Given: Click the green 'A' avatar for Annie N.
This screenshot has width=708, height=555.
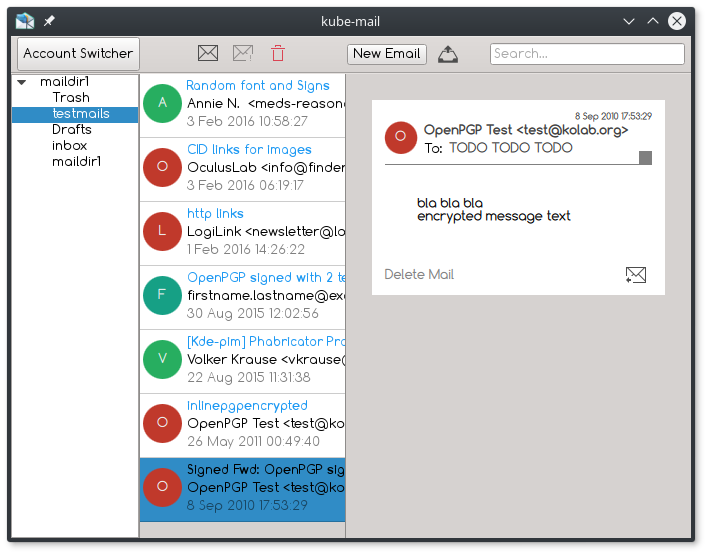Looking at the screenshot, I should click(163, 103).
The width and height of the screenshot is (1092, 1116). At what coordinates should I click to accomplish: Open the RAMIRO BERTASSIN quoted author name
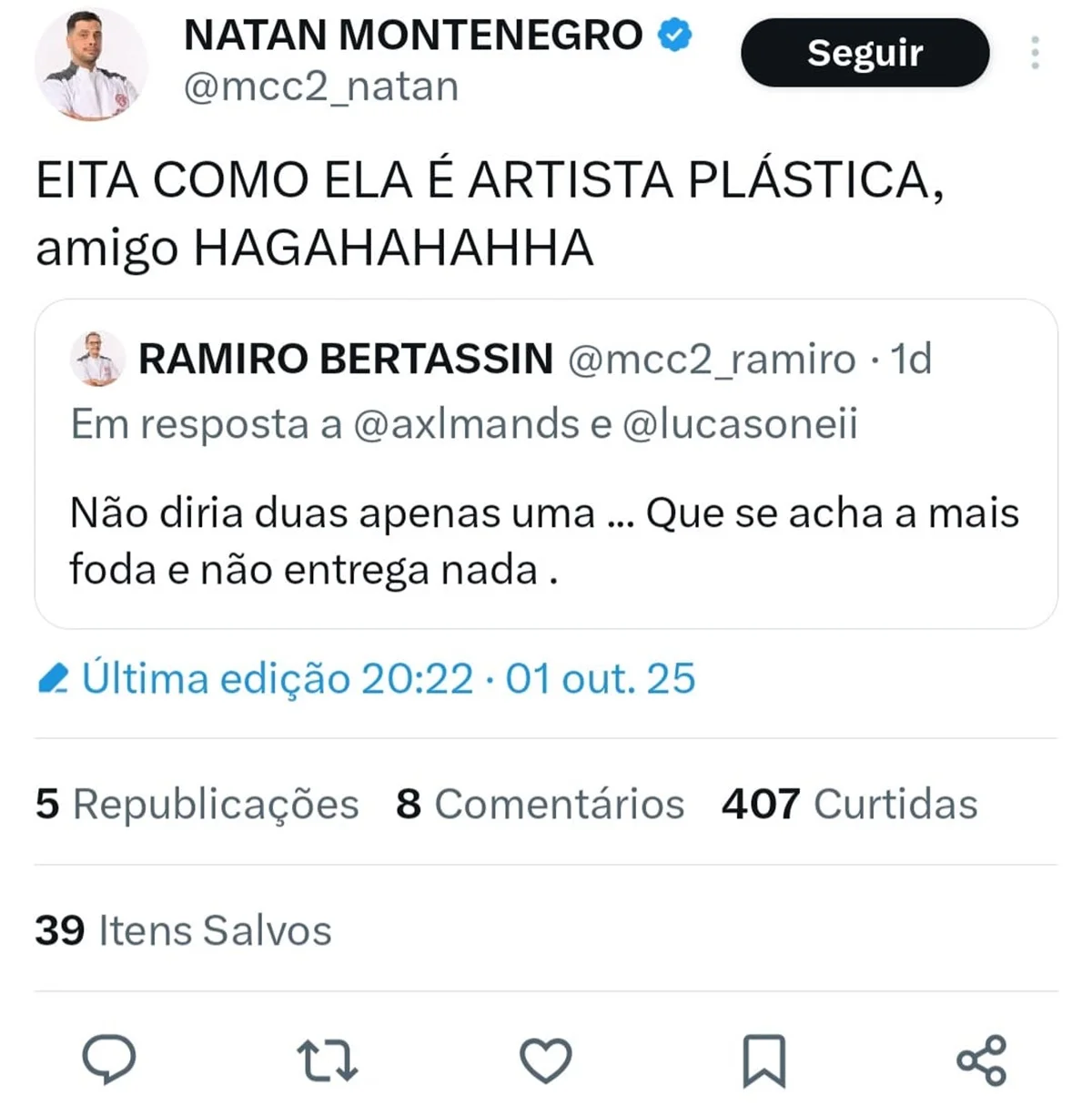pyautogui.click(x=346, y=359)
==========
Instructions for the task: Take only the line containing "The width and" and every line after it to the end of the entries, and copy them exactly, pictures excluded.

Result of this task:
The width and height of the screenshot is (1092, 1116). At what coordinates should I click to accomplish: Open the RAMIRO BERTASSIN quoted author name
pyautogui.click(x=346, y=359)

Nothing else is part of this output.